Une enquête sous-marine de haute tension est en cours au large du Sénégal. Les autorités du port autonome de Dakar ont dépêché, mercredi 3 décembre, une équipe de plongeurs démineurs pour inspecter la coque du pétrolier Mersin, un navire endommagé et partiellement immergé qui transporte 39 000 tonnes de carburant. L’opération vise à vérifier les déclarations de l’armateur turc, qui affirme que le bateau a été victime d’explosions externes, ouvrant potentiellement la voie à une piste criminelle.
L’objectif de cette mission est double et urgent. Il s’agit d’abord d’établir un diagnostic précis des dommages subis par le Mersin, dont une faille avait été repérée en salle des machines dès le 27 novembre, faisant craindre une catastrophe écologique. En parallèle, les experts mènent des « interventions ciblées sur la coque » pour rechercher d’éventuelles traces d’une agression délibérée. À ce stade, Dakar se refuse à toute conclusion, n’ayant confirmé ni la nature ni l’origine des dégâts, mais l’envoi de plongeurs démineurs valide la sériosité de cette hypothèse.
Cette affaire s’inscrit dans un contexte géopolitique et énergétique particulièrement inflammable.
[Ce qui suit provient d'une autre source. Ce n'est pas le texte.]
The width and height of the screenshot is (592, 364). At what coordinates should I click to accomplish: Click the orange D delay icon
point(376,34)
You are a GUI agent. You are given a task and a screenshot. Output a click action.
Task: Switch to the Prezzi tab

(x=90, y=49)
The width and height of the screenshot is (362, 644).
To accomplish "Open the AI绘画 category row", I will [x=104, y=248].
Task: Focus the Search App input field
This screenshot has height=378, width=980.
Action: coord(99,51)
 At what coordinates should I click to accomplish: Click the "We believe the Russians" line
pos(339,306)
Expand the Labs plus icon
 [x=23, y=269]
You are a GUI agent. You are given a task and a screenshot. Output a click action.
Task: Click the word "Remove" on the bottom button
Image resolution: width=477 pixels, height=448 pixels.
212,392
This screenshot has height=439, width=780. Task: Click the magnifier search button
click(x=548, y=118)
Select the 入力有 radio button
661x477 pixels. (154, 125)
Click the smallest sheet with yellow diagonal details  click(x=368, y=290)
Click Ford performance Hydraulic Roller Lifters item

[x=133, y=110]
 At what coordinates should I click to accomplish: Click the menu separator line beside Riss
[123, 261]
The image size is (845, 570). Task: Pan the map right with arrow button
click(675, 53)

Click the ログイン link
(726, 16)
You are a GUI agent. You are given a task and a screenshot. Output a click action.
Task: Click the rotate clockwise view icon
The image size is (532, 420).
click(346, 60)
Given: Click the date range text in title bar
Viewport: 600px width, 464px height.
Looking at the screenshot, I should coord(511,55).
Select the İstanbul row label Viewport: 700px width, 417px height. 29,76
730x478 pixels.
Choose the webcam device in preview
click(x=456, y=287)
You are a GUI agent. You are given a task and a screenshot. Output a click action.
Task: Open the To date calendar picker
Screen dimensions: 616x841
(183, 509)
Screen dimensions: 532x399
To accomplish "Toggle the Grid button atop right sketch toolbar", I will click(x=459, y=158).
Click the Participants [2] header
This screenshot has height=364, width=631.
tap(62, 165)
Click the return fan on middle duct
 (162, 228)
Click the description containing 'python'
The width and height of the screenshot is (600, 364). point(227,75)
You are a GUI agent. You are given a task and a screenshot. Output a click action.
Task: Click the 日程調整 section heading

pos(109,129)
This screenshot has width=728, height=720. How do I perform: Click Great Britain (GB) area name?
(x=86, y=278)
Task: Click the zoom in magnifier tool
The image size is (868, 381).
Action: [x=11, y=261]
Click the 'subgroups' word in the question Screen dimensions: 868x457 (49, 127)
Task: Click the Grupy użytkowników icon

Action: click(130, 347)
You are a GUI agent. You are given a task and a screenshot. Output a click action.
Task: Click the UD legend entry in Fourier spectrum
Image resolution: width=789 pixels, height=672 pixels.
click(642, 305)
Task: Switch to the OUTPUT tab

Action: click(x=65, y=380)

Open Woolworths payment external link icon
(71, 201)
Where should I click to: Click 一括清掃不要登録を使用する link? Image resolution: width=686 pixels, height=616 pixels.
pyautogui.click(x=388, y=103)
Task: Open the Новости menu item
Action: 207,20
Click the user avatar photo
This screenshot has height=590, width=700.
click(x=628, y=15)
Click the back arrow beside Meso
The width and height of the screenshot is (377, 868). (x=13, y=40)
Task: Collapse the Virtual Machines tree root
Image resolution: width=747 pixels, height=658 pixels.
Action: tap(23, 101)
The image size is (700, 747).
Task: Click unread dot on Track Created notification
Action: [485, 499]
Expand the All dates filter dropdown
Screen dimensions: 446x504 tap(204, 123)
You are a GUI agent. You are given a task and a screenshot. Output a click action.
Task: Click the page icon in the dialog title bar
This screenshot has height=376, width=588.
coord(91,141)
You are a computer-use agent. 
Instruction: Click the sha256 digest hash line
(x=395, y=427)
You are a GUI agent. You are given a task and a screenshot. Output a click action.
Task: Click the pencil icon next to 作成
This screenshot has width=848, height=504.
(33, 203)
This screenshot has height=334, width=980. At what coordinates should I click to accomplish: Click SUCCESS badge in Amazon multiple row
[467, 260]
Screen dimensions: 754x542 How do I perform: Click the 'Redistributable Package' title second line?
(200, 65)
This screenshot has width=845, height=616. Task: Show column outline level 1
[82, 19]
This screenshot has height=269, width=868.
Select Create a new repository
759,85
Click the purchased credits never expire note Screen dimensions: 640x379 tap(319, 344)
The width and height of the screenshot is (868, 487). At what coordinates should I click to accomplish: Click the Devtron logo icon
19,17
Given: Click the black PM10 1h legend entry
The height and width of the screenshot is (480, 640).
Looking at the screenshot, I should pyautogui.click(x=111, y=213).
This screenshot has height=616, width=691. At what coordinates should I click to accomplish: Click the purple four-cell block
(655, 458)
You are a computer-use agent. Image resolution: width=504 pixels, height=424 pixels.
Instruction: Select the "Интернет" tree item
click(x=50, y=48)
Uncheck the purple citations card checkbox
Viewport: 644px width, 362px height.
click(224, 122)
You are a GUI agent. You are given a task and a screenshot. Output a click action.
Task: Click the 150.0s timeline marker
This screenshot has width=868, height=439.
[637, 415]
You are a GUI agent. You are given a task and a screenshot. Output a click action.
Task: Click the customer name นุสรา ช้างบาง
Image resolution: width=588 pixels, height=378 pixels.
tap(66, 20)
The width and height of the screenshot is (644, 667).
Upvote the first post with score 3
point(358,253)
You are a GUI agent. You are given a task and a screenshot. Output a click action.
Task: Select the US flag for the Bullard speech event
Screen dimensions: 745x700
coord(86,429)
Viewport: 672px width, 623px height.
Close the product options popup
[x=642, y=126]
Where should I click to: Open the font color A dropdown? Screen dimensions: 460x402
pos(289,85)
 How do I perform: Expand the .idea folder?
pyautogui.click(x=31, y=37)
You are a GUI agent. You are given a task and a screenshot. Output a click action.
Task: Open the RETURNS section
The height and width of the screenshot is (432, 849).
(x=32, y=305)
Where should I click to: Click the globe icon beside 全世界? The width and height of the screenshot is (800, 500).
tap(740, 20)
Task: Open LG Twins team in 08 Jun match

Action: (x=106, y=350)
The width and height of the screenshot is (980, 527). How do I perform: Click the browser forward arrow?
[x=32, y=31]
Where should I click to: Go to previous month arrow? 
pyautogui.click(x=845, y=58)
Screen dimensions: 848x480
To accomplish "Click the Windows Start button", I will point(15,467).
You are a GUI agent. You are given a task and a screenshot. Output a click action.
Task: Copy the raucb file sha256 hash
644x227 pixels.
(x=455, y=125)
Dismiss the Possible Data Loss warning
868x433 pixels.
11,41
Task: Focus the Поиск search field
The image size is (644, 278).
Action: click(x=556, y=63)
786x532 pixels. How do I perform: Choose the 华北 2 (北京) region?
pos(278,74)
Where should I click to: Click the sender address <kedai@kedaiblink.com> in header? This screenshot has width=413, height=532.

Selon une source militaire européenne interrogée par RFI, le Mersin pourrait appartenir à la « flotte fantôme » russe. Ce terme désigne un réseau de navires opaques, souvent âgés et sous pavillons de complaisance, utilisé par Moscou pour contourner les sanctions internationales et assurer ses exportations de pétrole et de carburant. Cette flotte est devenue une cible dans le conflit en Ukraine, où des attaques contre des navires liés à la Russie se sont multipliées.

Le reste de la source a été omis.